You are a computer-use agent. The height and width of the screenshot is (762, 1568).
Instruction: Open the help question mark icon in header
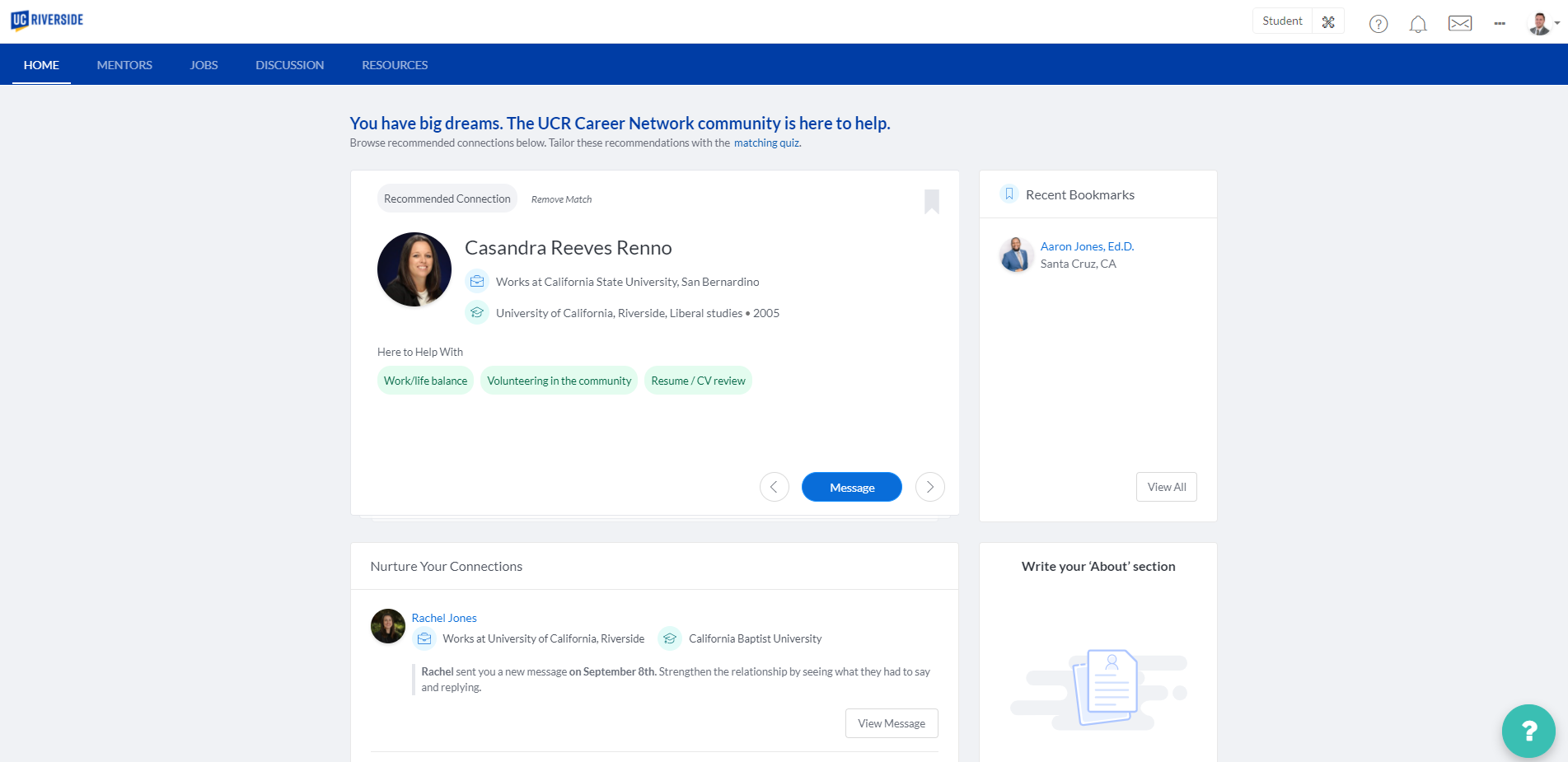point(1378,24)
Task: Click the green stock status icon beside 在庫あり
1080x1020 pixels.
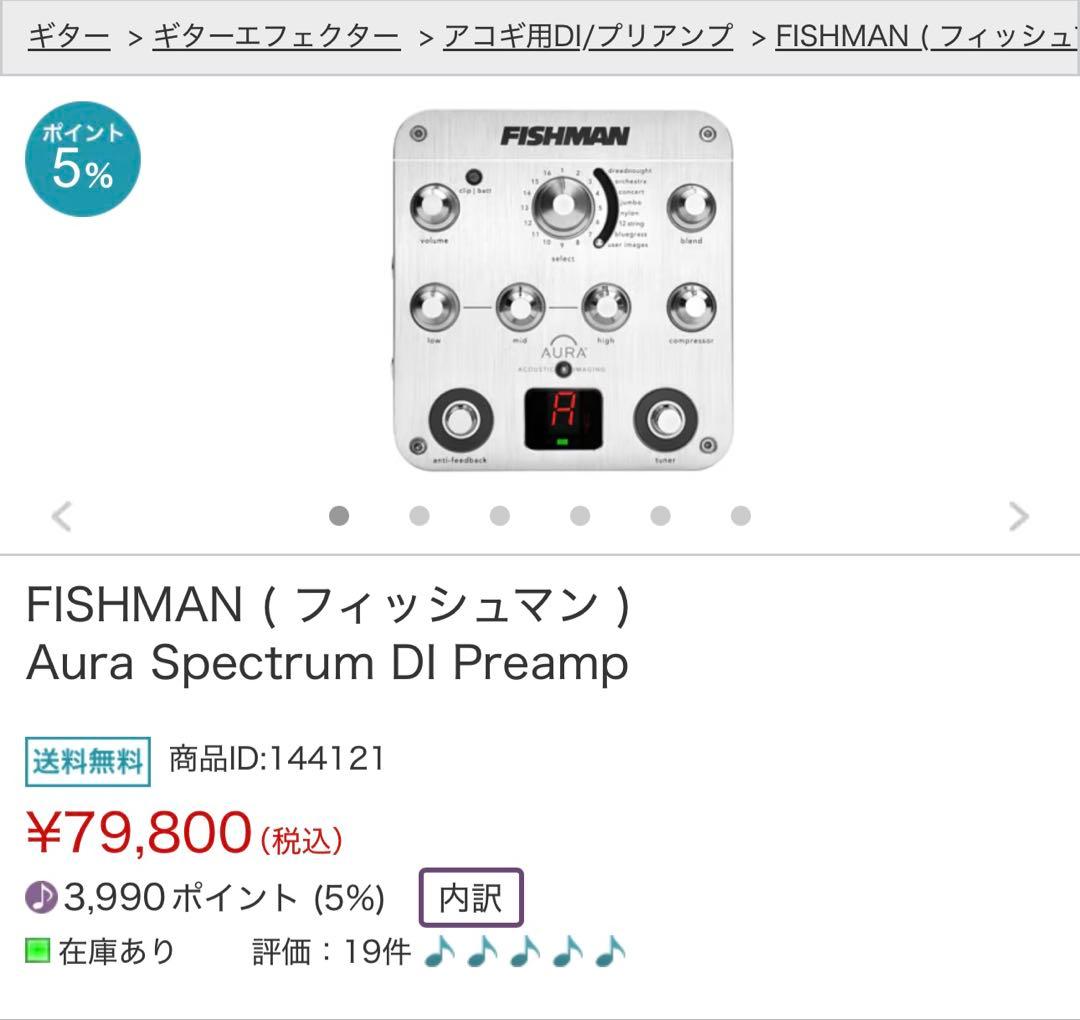Action: pos(38,950)
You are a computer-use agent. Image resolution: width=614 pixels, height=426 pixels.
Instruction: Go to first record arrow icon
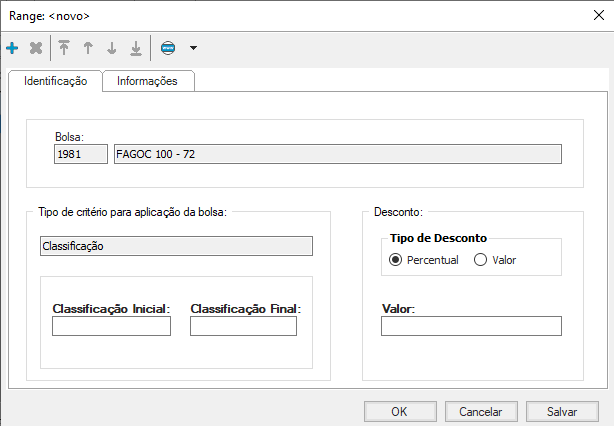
....
Find the string "agent" in the records, then copy each line where it occurs.

= Solution =
You are a computer-use agent. The height and width of the screenshot is (762, 1568).
You are a computer-use agent. Image resolution: width=614 pixels, height=426 pixels.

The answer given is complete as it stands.